The media sometimes portrays the question of the human role in climate as a central debate in Climate Science, despite the strong scientific consensus that human emissions of greenhouse gases are affecting climate. At the same time, the scientific community is far from monolithic on many questions of societal relevance, and these debates are largely ignored in the media. Here we highlight one of those debates: the importance of the ocean for climate
It is often assumed that the ocean plays a central role in climate, both in the response to long-term human alterations, as well as in natural fluctuations. The implications of this are farreaching for the science of climate and climate change: For instance, suppose the ocean does play a central role in climate. Then we need a complete view of its current state, and the ocean must be fully treated in climate models in order to predict the climate of the coming season, year, or even decade. On the other hand, if the ocean does not strongly affect climate, such oceanic observations and dynamics may be unnecessary for prediction systems. Dr. Clement will review current debates on the importance of the ocean for predicting climate, where its importance is paramount (e.g. the equatorial Pacific and the Southern ocean), and where it is questionable (the North Atlantic).
After her lecture, a panel of experts on the ocean, atmosphere and climate from the UCLA Atmospheric and Oceanic Science Department will be convened to discuss Dr. Clement’s points. The audience will gain insight into how Climate Science is conducted and how the field must evolve over the coming years to fulfill its mandate to predict the behavior of the climate system.

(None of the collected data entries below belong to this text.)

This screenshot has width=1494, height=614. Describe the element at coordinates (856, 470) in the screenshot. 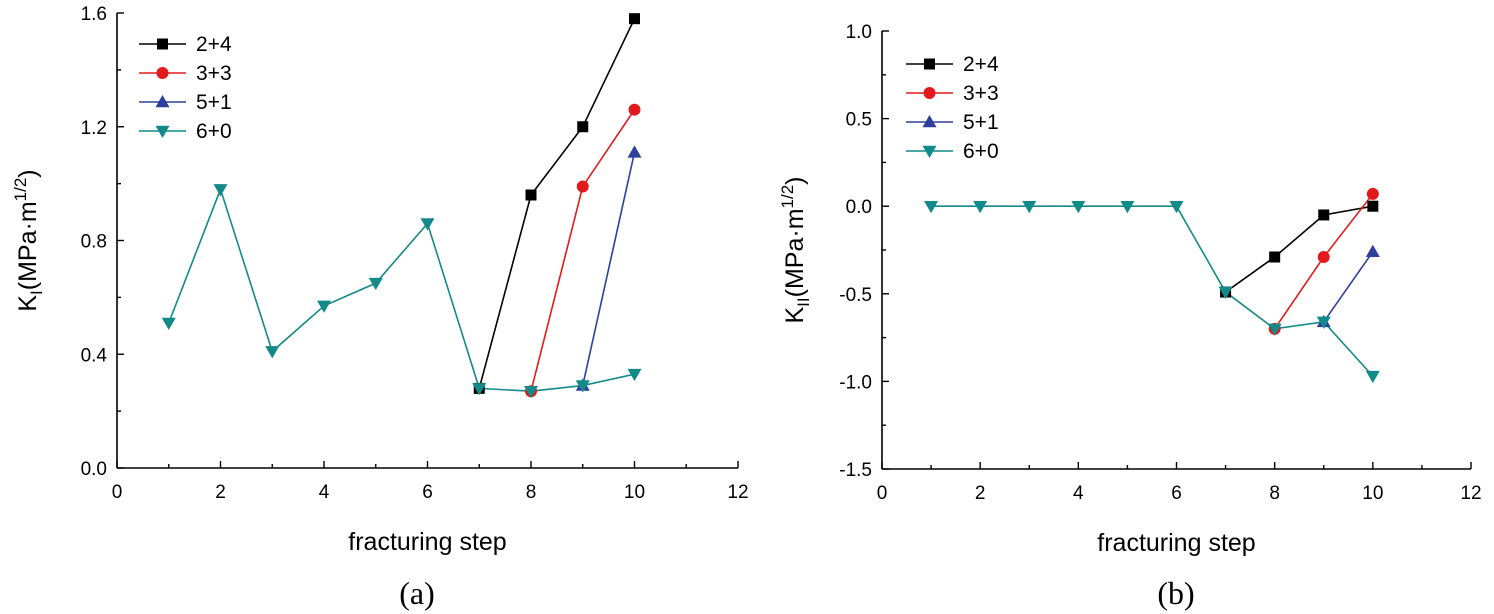

I see `y-tick-label: -1.5` at that location.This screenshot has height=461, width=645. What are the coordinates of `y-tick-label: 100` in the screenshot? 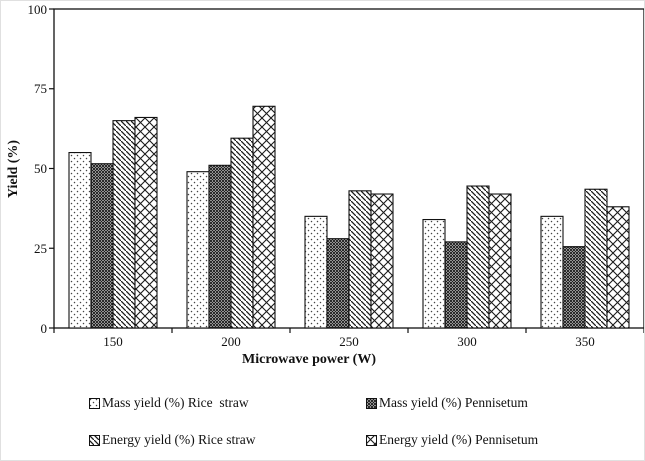 It's located at (38, 9).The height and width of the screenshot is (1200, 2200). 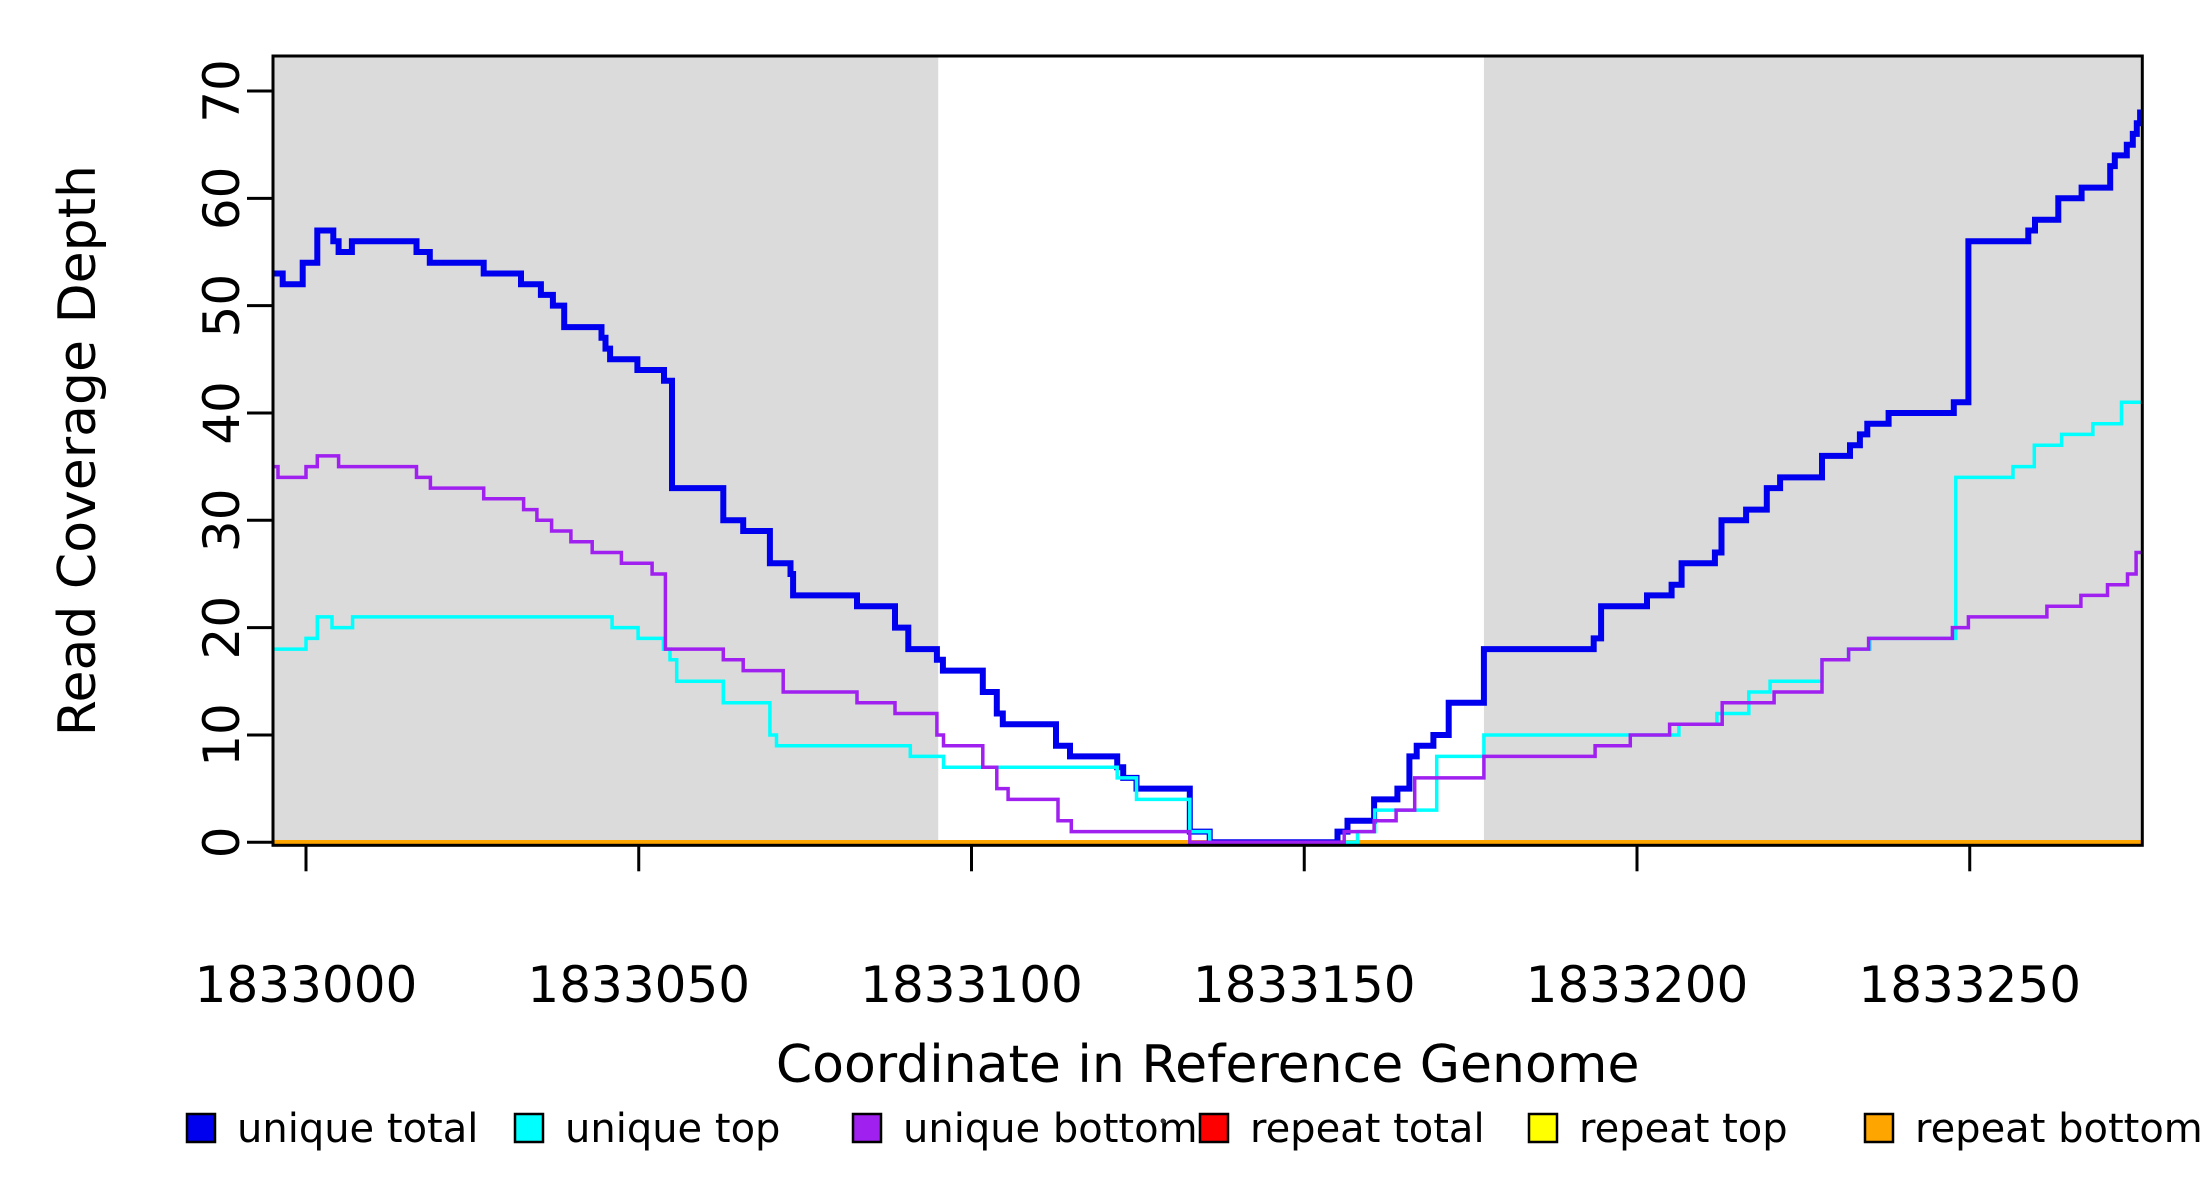 I want to click on stray-dot-mark, so click(x=1163, y=1121).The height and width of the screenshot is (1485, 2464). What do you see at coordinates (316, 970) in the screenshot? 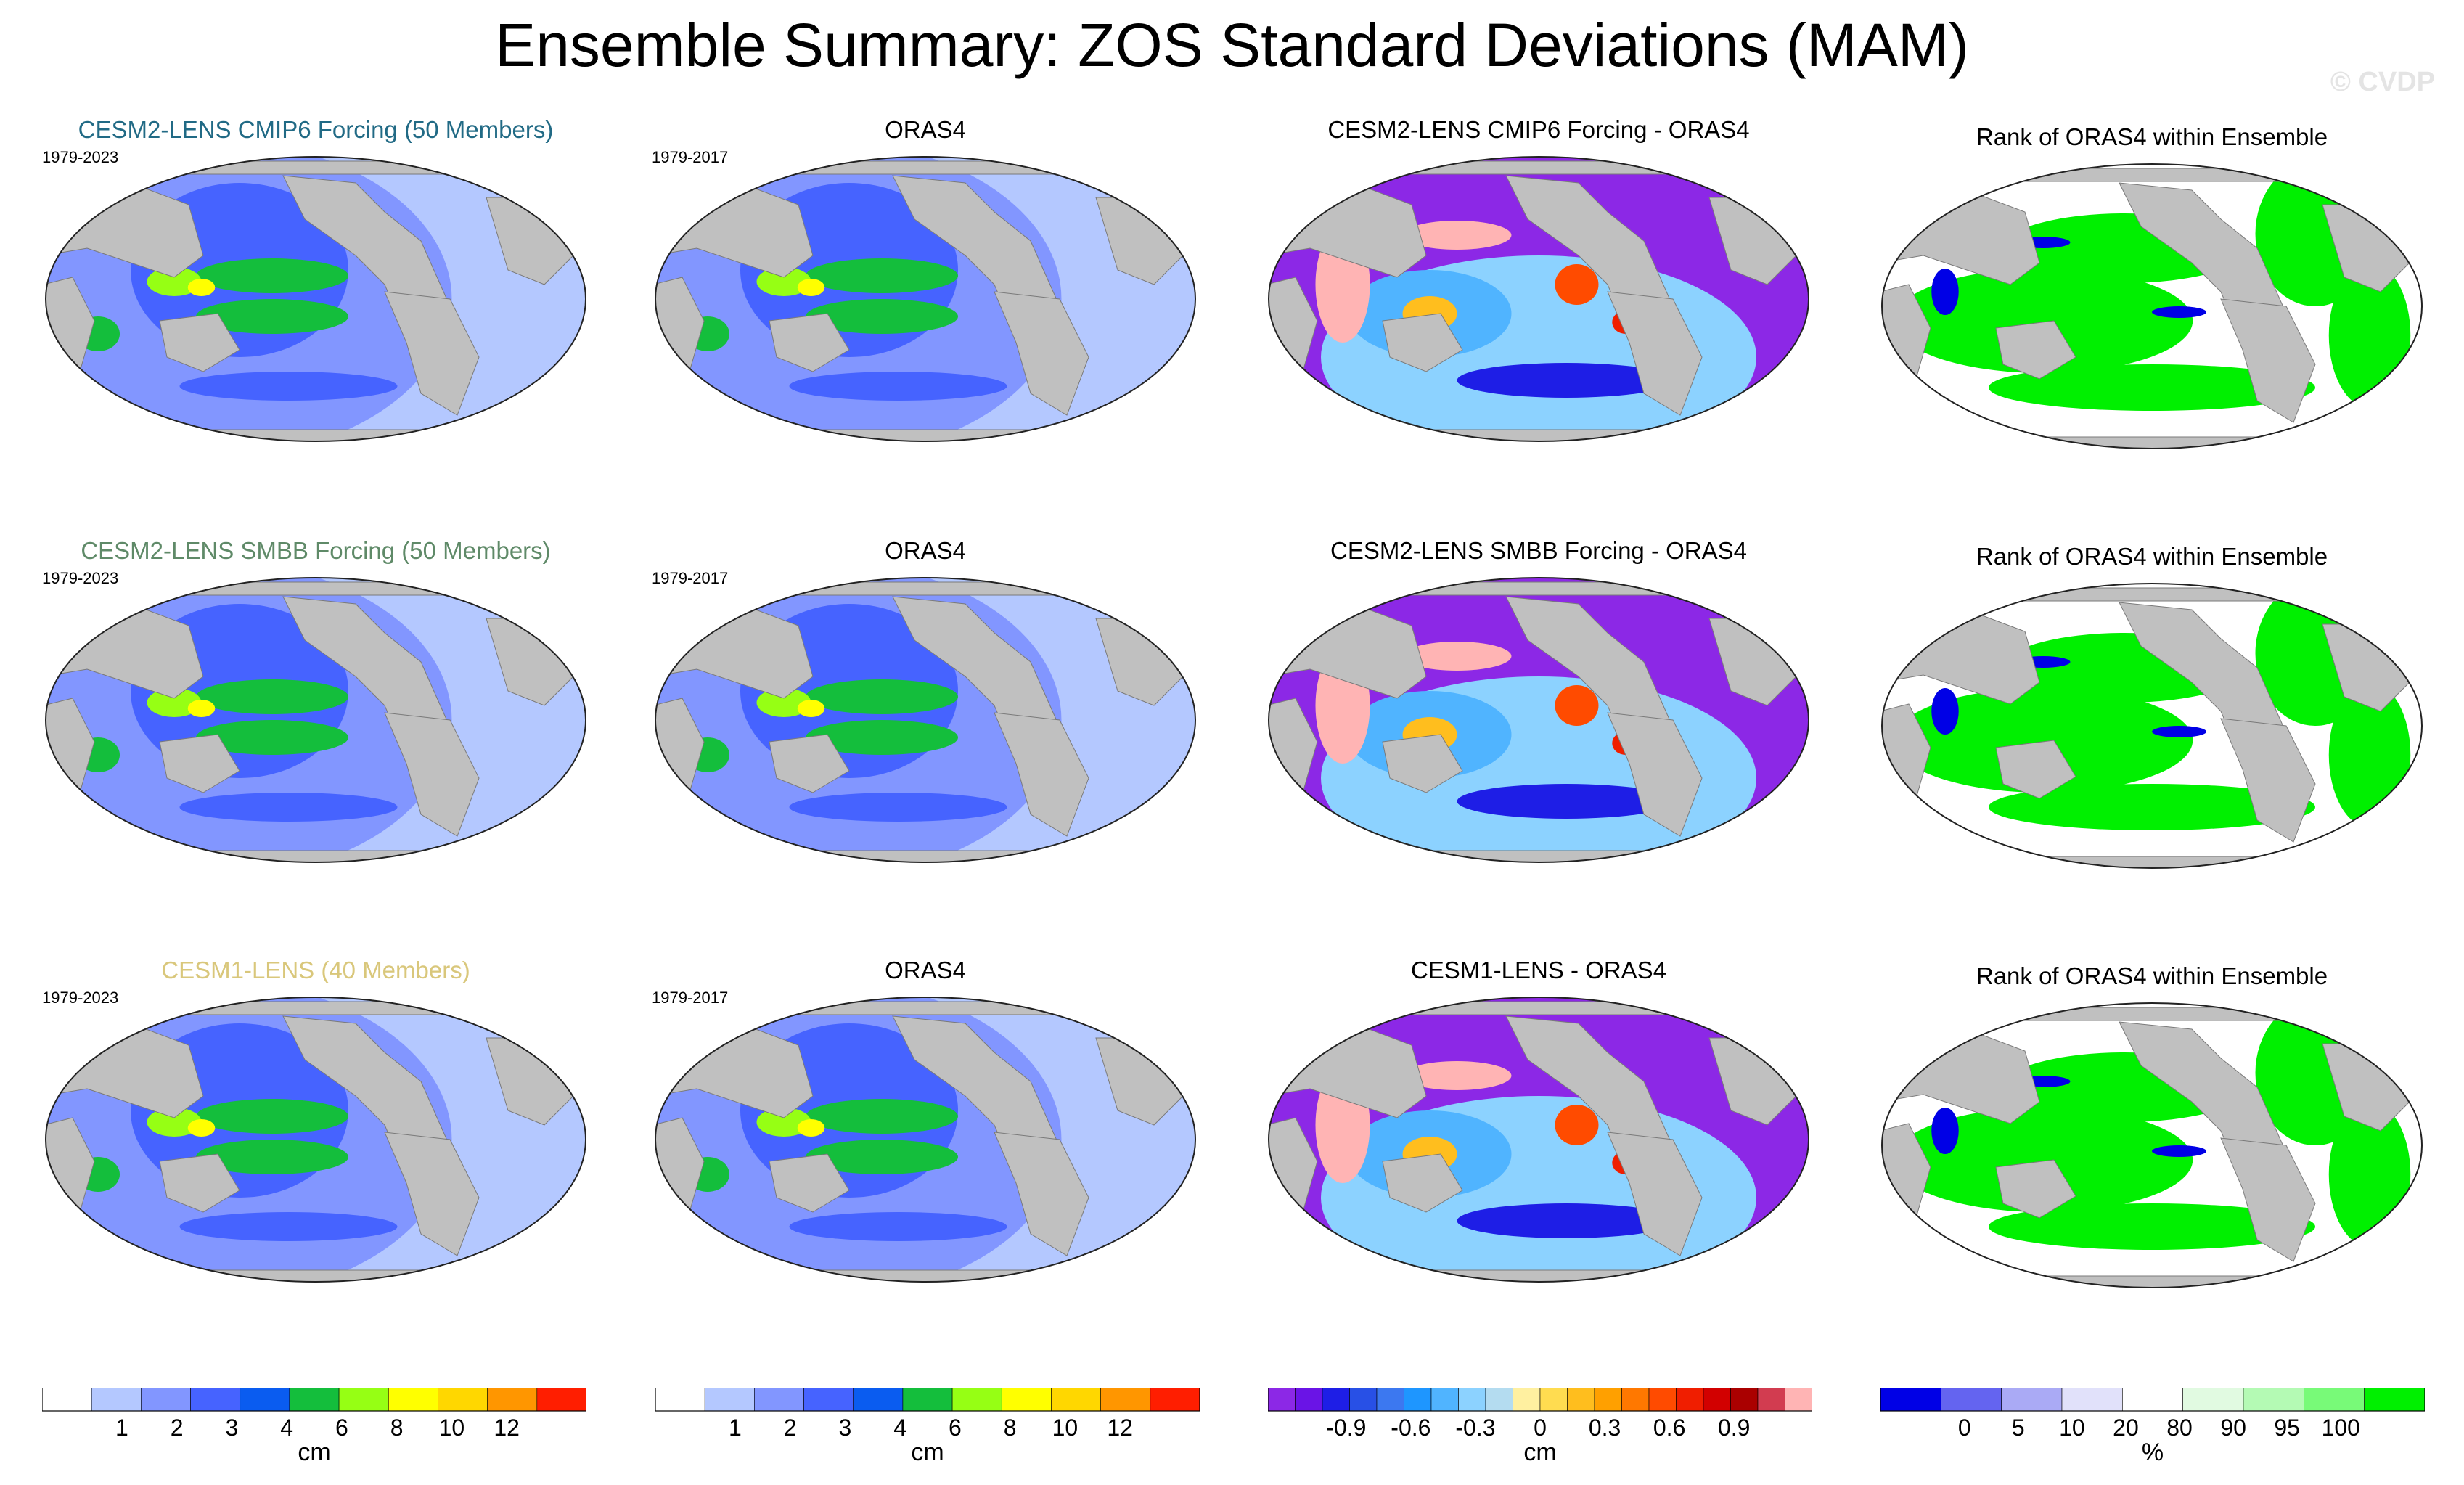
I see `panel-title: CESM1-LENS (40 Members)` at bounding box center [316, 970].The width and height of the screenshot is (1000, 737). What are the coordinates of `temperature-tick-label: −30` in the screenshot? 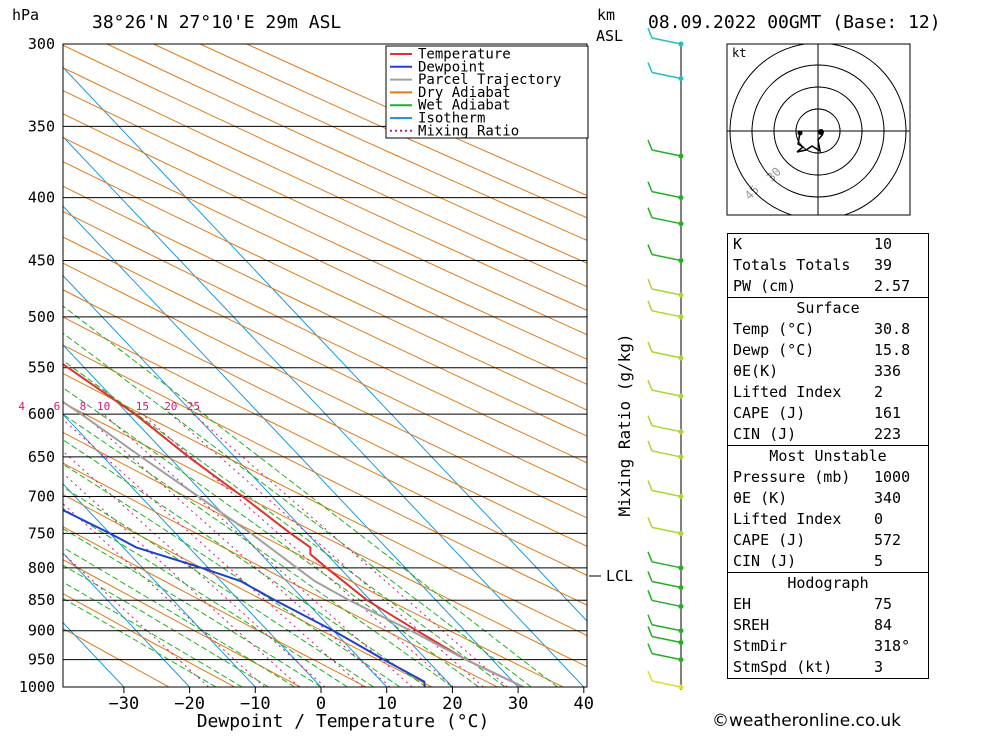 It's located at (124, 704).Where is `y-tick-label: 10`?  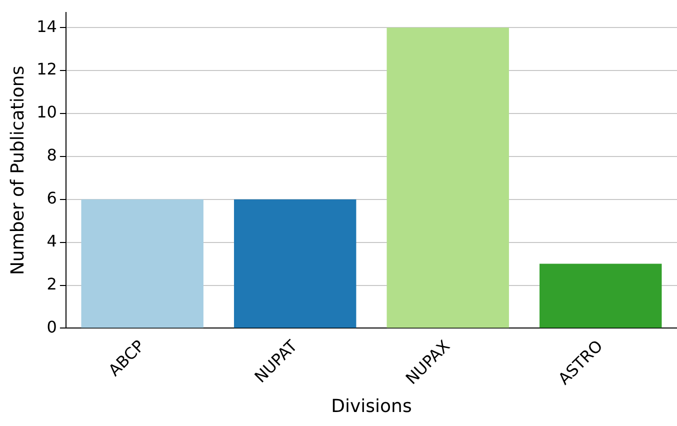 y-tick-label: 10 is located at coordinates (46, 112).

Amy Clement teaches courses on atmospheric science, physics of climate, science policy, and climate and society. She mentors graduate students and postdoctoral scientists in the atmospheric and ocean sciences, and she prepares her students to go on to successful careers where they can make an impact in their fields. She enjoys changing the way people think about the Earth and its climate through her teaching and mentoring.
Amy Clement earned her Bachelor’s degree in Physics from Columbia College, and Ph.D. from the Department of Earth and Environmental Science, both at Columbia University in New York. She did a postdoctoral fellowship at the University of Pierre and Marie Curie in Paris, France, and has been a faculty member at the Rosenstiel School since 2001. Amy Clement has made a mark in her field by motivating scientists to think more about the role of the tropics in paleoclimate and encouraging them to simplify the climate system in order to better understand its fundamental processes.